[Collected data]
◆ ◆ ◆

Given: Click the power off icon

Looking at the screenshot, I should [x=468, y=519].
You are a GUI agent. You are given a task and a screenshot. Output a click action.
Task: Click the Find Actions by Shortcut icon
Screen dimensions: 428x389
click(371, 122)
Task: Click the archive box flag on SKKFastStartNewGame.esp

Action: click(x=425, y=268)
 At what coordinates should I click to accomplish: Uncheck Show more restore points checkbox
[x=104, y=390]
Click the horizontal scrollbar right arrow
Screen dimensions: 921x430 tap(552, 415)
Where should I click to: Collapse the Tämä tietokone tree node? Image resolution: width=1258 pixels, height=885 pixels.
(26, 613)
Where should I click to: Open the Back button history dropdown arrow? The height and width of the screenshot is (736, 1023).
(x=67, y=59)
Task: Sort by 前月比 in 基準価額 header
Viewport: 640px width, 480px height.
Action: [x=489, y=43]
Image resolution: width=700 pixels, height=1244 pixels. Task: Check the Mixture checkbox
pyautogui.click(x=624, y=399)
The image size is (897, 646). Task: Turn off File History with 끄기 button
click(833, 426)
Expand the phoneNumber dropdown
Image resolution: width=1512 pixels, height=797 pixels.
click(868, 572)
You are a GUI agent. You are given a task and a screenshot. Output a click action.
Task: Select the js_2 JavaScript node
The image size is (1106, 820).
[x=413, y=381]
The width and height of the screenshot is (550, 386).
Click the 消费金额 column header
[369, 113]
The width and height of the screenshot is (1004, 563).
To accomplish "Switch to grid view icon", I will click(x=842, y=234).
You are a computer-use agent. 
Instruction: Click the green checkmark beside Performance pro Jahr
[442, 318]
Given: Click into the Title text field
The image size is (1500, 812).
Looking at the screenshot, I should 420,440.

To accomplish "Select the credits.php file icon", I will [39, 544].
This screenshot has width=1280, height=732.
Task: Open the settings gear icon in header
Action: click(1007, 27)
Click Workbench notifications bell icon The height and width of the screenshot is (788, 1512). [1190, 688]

◆ ◆ ◆

Beginning at the line where "The width and height of the screenshot is (1004, 563)." appears, extract each line through the end of the data above; keep them exact and include nothing else.

The width and height of the screenshot is (1004, 563).
To accomplish "Switch to grid view icon", I will click(x=842, y=234).
You are a computer-use agent. 
Instruction: Click the green checkmark beside Performance pro Jahr
[442, 318]
Given: Click into the Title text field
The image size is (1500, 812).
Looking at the screenshot, I should 420,440.

To accomplish "Select the credits.php file icon", I will [39, 544].
This screenshot has width=1280, height=732.
Task: Open the settings gear icon in header
Action: click(1007, 27)
Click Workbench notifications bell icon The height and width of the screenshot is (788, 1512). [1190, 688]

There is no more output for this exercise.